◆ Your instructions
Reproduce all records below exactly.

Stored data entries:
___
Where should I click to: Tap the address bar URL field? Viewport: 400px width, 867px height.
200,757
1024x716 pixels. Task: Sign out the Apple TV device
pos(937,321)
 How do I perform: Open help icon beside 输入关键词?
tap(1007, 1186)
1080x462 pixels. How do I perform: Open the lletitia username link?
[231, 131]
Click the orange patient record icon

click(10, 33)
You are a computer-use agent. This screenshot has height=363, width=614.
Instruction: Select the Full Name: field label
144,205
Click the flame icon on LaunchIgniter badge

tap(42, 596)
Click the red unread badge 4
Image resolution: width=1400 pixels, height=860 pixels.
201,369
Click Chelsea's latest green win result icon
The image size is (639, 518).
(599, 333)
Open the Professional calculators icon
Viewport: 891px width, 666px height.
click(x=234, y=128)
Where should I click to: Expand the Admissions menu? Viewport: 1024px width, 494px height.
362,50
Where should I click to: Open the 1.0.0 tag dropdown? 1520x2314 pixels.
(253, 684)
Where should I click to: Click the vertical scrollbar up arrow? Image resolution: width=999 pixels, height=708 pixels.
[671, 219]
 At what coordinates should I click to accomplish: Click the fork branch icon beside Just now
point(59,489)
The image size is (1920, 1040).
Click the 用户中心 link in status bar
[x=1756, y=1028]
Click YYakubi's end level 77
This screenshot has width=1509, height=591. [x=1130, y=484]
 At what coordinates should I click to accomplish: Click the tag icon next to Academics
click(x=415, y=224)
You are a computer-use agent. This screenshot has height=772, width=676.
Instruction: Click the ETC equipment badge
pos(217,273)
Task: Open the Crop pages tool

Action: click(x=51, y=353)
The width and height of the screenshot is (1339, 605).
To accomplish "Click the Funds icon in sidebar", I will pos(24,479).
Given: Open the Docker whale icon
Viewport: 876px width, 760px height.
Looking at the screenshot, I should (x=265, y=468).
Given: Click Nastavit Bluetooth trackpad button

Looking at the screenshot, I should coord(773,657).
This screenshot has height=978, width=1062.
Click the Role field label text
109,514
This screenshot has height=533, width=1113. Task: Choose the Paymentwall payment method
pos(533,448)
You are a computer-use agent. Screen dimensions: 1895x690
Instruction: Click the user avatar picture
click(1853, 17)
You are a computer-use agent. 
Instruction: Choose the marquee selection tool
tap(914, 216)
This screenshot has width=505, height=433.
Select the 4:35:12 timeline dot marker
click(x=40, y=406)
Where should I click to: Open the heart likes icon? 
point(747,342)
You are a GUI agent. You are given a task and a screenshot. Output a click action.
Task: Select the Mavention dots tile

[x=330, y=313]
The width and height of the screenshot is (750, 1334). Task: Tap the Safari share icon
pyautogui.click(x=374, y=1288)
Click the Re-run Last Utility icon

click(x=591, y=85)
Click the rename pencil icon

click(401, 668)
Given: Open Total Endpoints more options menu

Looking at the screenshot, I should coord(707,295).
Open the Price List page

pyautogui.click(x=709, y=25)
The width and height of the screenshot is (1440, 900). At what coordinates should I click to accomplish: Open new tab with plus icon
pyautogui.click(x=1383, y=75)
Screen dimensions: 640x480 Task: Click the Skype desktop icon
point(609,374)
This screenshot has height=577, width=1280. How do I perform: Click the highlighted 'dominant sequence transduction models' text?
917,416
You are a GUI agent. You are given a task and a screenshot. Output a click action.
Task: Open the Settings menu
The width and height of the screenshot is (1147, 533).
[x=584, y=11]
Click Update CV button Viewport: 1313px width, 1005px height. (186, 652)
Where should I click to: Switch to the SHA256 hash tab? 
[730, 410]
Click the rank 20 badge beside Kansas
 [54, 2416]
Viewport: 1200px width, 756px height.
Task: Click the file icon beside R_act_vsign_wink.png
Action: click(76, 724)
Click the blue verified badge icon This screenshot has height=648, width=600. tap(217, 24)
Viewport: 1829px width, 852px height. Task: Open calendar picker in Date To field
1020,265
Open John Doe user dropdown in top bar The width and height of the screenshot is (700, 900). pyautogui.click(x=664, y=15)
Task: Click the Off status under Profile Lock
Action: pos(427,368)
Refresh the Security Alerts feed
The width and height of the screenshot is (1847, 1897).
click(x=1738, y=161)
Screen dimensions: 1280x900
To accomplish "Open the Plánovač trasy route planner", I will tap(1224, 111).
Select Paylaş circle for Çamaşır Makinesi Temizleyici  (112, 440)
___
◆ Exercise answer
Where should I click to: Tap the address bar URL field? Viewport: 400px width, 867px height.
200,757
1024x716 pixels. Task: Sign out the Apple TV device
pos(937,321)
 How do I perform: Open help icon beside 输入关键词?
tap(1007, 1186)
1080x462 pixels. How do I perform: Open the lletitia username link?
[231, 131]
Click the orange patient record icon

click(10, 33)
You are a computer-use agent. This screenshot has height=363, width=614.
Instruction: Select the Full Name: field label
144,205
Click the flame icon on LaunchIgniter badge

tap(42, 596)
Click the red unread badge 4
Image resolution: width=1400 pixels, height=860 pixels.
201,369
Click Chelsea's latest green win result icon
The image size is (639, 518).
(599, 333)
Open the Professional calculators icon
Viewport: 891px width, 666px height.
click(x=234, y=128)
Where should I click to: Expand the Admissions menu? Viewport: 1024px width, 494px height.
362,50
Where should I click to: Open the 1.0.0 tag dropdown? 1520x2314 pixels.
(253, 684)
Where should I click to: Click the vertical scrollbar up arrow? Image resolution: width=999 pixels, height=708 pixels.
[671, 219]
 At what coordinates should I click to accomplish: Click the fork branch icon beside Just now
point(59,489)
The image size is (1920, 1040).
Click the 用户中心 link in status bar
[x=1756, y=1028]
Click YYakubi's end level 77
This screenshot has width=1509, height=591. [x=1130, y=484]
 At what coordinates should I click to accomplish: Click the tag icon next to Academics
click(x=415, y=224)
You are a computer-use agent. This screenshot has height=772, width=676.
Instruction: Click the ETC equipment badge
pos(217,273)
Task: Open the Crop pages tool

Action: click(x=51, y=353)
The width and height of the screenshot is (1339, 605).
To accomplish "Click the Funds icon in sidebar", I will pos(24,479).
Given: Open the Docker whale icon
Viewport: 876px width, 760px height.
Looking at the screenshot, I should (x=265, y=468).
Given: Click Nastavit Bluetooth trackpad button

Looking at the screenshot, I should coord(773,657).
This screenshot has height=978, width=1062.
Click the Role field label text
109,514
This screenshot has height=533, width=1113. Task: Choose the Paymentwall payment method
pos(533,448)
You are a computer-use agent. Screen dimensions: 1895x690
Instruction: Click the user avatar picture
click(1853, 17)
You are a computer-use agent. 
Instruction: Choose the marquee selection tool
tap(914, 216)
This screenshot has width=505, height=433.
Select the 4:35:12 timeline dot marker
click(x=40, y=406)
Where should I click to: Open the heart likes icon? 
point(747,342)
You are a GUI agent. You are given a task and a screenshot. Output a click action.
Task: Select the Mavention dots tile

[x=330, y=313]
The width and height of the screenshot is (750, 1334). Task: Tap the Safari share icon
pyautogui.click(x=374, y=1288)
Click the Re-run Last Utility icon

click(x=591, y=85)
Click the rename pencil icon

click(401, 668)
Given: Open Total Endpoints more options menu

Looking at the screenshot, I should coord(707,295).
Open the Price List page

pyautogui.click(x=709, y=25)
The width and height of the screenshot is (1440, 900). At what coordinates should I click to accomplish: Open new tab with plus icon
pyautogui.click(x=1383, y=75)
Screen dimensions: 640x480 Task: Click the Skype desktop icon
point(609,374)
This screenshot has height=577, width=1280. How do I perform: Click the highlighted 'dominant sequence transduction models' text?
917,416
You are a GUI agent. You are given a task and a screenshot. Output a click action.
Task: Open the Settings menu
The width and height of the screenshot is (1147, 533).
[x=584, y=11]
Click Update CV button Viewport: 1313px width, 1005px height. (186, 652)
Where should I click to: Switch to the SHA256 hash tab? 
[730, 410]
Click the rank 20 badge beside Kansas
 [54, 2416]
Viewport: 1200px width, 756px height.
Task: Click the file icon beside R_act_vsign_wink.png
Action: click(76, 724)
Click the blue verified badge icon This screenshot has height=648, width=600. tap(217, 24)
Viewport: 1829px width, 852px height. Task: Open calendar picker in Date To field
1020,265
Open John Doe user dropdown in top bar The width and height of the screenshot is (700, 900). pyautogui.click(x=664, y=15)
Task: Click the Off status under Profile Lock
Action: pos(427,368)
Refresh the Security Alerts feed
The width and height of the screenshot is (1847, 1897).
click(x=1738, y=161)
Screen dimensions: 1280x900
To accomplish "Open the Plánovač trasy route planner", I will tap(1224, 111).
Select Paylaş circle for Çamaşır Makinesi Temizleyici  (112, 440)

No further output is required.